+++ Data for review +++

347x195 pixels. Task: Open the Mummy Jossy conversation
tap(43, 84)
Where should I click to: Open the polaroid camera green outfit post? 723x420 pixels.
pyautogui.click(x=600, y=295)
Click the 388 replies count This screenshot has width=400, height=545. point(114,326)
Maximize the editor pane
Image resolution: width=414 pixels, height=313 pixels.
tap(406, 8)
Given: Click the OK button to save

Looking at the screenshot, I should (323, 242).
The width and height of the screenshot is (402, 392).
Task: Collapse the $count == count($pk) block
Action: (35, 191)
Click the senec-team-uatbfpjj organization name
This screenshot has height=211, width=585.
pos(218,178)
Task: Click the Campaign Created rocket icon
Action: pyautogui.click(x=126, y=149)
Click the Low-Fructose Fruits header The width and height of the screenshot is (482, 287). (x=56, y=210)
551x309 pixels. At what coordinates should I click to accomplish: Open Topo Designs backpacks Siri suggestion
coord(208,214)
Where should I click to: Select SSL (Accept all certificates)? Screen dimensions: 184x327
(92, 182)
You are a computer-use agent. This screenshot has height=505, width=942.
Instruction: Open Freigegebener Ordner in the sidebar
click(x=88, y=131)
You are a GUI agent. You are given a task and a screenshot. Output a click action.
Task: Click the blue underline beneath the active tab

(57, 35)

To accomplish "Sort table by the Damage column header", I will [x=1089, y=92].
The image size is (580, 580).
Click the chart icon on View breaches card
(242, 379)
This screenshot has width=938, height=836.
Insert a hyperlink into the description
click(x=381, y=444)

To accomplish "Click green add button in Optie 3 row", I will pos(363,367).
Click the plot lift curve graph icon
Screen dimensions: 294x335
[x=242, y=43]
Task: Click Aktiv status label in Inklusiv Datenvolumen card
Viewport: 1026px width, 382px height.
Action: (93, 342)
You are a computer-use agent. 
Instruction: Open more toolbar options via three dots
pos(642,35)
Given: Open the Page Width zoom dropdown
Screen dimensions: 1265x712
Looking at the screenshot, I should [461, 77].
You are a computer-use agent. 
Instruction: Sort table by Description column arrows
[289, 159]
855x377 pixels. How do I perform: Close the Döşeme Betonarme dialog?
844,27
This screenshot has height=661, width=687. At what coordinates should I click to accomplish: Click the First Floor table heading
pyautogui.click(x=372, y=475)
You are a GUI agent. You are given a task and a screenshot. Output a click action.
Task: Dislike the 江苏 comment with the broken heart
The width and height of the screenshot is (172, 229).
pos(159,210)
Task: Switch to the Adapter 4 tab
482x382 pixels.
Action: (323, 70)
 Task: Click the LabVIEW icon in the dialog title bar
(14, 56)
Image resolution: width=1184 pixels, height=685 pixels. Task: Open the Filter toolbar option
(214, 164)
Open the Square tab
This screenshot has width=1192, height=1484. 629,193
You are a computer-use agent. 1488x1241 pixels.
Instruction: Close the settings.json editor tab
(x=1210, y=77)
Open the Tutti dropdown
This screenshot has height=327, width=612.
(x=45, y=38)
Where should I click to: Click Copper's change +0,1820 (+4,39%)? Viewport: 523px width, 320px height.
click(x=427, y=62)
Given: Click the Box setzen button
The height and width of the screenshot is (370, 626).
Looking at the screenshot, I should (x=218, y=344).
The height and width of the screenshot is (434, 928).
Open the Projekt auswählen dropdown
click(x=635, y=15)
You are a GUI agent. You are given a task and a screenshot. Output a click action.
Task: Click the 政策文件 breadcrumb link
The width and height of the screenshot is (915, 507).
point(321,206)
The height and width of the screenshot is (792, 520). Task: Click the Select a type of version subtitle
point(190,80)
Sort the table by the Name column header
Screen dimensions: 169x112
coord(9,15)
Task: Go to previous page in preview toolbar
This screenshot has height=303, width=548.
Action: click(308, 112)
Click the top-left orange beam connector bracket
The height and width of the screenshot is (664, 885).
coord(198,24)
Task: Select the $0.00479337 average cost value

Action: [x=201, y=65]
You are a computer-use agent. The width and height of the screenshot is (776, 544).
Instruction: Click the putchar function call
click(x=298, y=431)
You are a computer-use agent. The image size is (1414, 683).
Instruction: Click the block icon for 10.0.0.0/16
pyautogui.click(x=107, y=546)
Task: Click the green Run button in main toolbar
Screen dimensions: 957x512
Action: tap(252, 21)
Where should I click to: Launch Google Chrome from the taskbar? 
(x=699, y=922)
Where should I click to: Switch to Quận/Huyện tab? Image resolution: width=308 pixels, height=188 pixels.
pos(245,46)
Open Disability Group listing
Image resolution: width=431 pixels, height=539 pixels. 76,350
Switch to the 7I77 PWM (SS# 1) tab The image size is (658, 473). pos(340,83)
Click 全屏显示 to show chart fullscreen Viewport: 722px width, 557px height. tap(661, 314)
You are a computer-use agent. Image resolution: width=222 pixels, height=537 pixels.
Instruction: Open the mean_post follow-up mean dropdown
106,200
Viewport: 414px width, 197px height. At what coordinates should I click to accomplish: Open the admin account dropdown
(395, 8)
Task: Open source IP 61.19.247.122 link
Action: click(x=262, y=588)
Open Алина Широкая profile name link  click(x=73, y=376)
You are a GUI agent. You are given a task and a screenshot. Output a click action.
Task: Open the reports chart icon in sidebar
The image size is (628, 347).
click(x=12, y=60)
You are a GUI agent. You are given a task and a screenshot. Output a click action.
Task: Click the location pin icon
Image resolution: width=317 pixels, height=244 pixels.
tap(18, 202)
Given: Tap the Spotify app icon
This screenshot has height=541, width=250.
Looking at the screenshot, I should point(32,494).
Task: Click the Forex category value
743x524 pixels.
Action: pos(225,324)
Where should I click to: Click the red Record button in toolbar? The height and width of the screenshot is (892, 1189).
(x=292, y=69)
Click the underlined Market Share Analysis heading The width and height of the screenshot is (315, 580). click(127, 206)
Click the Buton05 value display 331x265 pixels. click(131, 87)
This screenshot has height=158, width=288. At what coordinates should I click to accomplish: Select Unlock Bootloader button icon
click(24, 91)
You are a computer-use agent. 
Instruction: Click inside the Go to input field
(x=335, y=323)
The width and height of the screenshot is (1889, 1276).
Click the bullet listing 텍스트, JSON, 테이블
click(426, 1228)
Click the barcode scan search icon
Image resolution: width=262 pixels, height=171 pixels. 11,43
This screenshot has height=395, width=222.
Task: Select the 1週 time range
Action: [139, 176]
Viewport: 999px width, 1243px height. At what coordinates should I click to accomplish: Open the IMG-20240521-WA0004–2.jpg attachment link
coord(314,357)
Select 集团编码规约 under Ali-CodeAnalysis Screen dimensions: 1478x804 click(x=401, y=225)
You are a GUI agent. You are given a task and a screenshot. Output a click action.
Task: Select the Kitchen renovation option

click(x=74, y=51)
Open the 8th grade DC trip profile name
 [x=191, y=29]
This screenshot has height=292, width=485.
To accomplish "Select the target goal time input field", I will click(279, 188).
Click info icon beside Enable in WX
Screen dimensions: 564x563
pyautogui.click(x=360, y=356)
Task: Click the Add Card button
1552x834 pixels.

+++

From the records above, print exactly the lines that run from the line with "This screenshot has height=327, width=612." to the line with "Given: Click the Box setzen button", inclusive.

(Task result)
This screenshot has height=327, width=612.
(x=45, y=38)
Where should I click to: Click Copper's change +0,1820 (+4,39%)? Viewport: 523px width, 320px height.
click(x=427, y=62)
Given: Click the Box setzen button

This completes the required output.